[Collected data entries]
┄┄┄┄┄┄┄┄┄┄
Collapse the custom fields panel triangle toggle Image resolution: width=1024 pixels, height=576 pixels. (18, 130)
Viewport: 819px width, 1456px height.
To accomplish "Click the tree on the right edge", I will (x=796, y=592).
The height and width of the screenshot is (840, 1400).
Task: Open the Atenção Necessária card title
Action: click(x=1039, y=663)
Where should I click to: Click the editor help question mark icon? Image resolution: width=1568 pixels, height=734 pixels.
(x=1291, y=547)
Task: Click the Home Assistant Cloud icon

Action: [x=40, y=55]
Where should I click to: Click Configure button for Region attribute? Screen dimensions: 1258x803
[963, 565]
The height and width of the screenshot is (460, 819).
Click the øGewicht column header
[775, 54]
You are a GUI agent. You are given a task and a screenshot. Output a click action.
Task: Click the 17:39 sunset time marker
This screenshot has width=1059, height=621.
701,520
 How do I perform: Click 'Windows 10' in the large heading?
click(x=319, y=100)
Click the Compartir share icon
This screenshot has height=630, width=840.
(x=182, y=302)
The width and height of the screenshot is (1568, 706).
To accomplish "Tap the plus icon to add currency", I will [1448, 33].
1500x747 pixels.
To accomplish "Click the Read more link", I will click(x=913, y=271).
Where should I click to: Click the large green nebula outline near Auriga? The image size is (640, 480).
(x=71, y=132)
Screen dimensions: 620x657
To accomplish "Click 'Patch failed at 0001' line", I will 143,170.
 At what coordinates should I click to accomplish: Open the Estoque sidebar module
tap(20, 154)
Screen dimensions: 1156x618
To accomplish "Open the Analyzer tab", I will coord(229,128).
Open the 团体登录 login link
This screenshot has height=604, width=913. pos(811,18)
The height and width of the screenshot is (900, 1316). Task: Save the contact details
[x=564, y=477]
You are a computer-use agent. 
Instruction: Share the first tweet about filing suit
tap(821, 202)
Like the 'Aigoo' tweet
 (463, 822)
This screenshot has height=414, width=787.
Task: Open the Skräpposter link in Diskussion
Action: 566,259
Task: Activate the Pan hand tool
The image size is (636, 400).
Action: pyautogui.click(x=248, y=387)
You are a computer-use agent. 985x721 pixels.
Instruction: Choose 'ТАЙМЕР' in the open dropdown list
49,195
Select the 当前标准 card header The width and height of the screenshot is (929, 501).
┄┄┄┄┄┄┄┄┄┄
What is needed
The response should consist of the entries above, retyped exactly.

Answer space
Collapse the custom fields panel triangle toggle Image resolution: width=1024 pixels, height=576 pixels. (18, 130)
Viewport: 819px width, 1456px height.
To accomplish "Click the tree on the right edge", I will (x=796, y=592).
The height and width of the screenshot is (840, 1400).
Task: Open the Atenção Necessária card title
Action: click(x=1039, y=663)
Where should I click to: Click the editor help question mark icon? Image resolution: width=1568 pixels, height=734 pixels.
(x=1291, y=547)
Task: Click the Home Assistant Cloud icon

Action: [x=40, y=55]
Where should I click to: Click Configure button for Region attribute? Screen dimensions: 1258x803
[963, 565]
The height and width of the screenshot is (460, 819).
Click the øGewicht column header
[775, 54]
You are a GUI agent. You are given a task and a screenshot. Output a click action.
Task: Click the 17:39 sunset time marker
This screenshot has width=1059, height=621.
701,520
 How do I perform: Click 'Windows 10' in the large heading?
click(x=319, y=100)
Click the Compartir share icon
This screenshot has height=630, width=840.
(x=182, y=302)
The width and height of the screenshot is (1568, 706).
To accomplish "Tap the plus icon to add currency", I will [1448, 33].
1500x747 pixels.
To accomplish "Click the Read more link", I will click(x=913, y=271).
Where should I click to: Click the large green nebula outline near Auriga? The image size is (640, 480).
(x=71, y=132)
Screen dimensions: 620x657
To accomplish "Click 'Patch failed at 0001' line", I will 143,170.
 At what coordinates should I click to accomplish: Open the Estoque sidebar module
tap(20, 154)
Screen dimensions: 1156x618
To accomplish "Open the Analyzer tab", I will coord(229,128).
Open the 团体登录 login link
This screenshot has height=604, width=913. pos(811,18)
The height and width of the screenshot is (900, 1316). Task: Save the contact details
[x=564, y=477]
You are a computer-use agent. 
Instruction: Share the first tweet about filing suit
tap(821, 202)
Like the 'Aigoo' tweet
 (463, 822)
This screenshot has height=414, width=787.
Task: Open the Skräpposter link in Diskussion
Action: 566,259
Task: Activate the Pan hand tool
The image size is (636, 400).
Action: pyautogui.click(x=248, y=387)
You are a computer-use agent. 985x721 pixels.
Instruction: Choose 'ТАЙМЕР' in the open dropdown list
49,195
Select the 当前标准 card header The width and height of the screenshot is (929, 501).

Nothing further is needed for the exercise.